* What to work on
Reproduce verbatim the part of the passage on homeless children in Springfield schools that begins at the words "Most children in" and stops after the words "Springfield.".

* Document text
-=-=-

A mother at a Springfield mission is pleased
with her four children’s experiences in the local schools.
“Oh yeah, they like school. Oh yeah, the teachers are
good,” she says. Her children are making friends, and
although they could ride the bus, she walks with them most days.
Living at the mission, she has “more time to interact,
homework-wise,” she says. “It’s a lot easier to
be with them at the mission. I’m with them more time than I
was before.”
This woman’s children are among the
roughly 210 homeless children in Springfield public schools this
year, says Peggy Cormeny, homeless liaison for District 186.
Most children in transition are in
Springfield, but a few are scattered among other Sangamon County
communities. The schools rely on shelters to notify them of the
presence of school-age children, Cormeny says. Principals,
teachers, and secretaries are also responsible for identifying
homeless pupils — for instance, a child in their care might
remark, “We had to leave our house.” Staffers at the
Sojourn Women’s Shelter helped a mom and her teenage daughter
set up a time to register at Southeast High after the two moved to
Springfield.

-=-=-

* Data section
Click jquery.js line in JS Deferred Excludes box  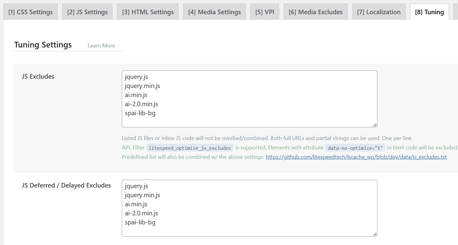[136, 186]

-=-=-

* Output of the task
Most children in transition are in
Springfield, but a few are scattered among other Sangamon County
communities. The schools rely on shelters to notify them of the
presence of school-age children, Cormeny says. Principals,
teachers, and secretaries are also responsible for identifying
homeless pupils — for instance, a child in their care might
remark, “We had to leave our house.” Staffers at the
Sojourn Women’s Shelter helped a mom and her teenage daughter
set up a time to register at Southeast High after the two moved to
Springfield.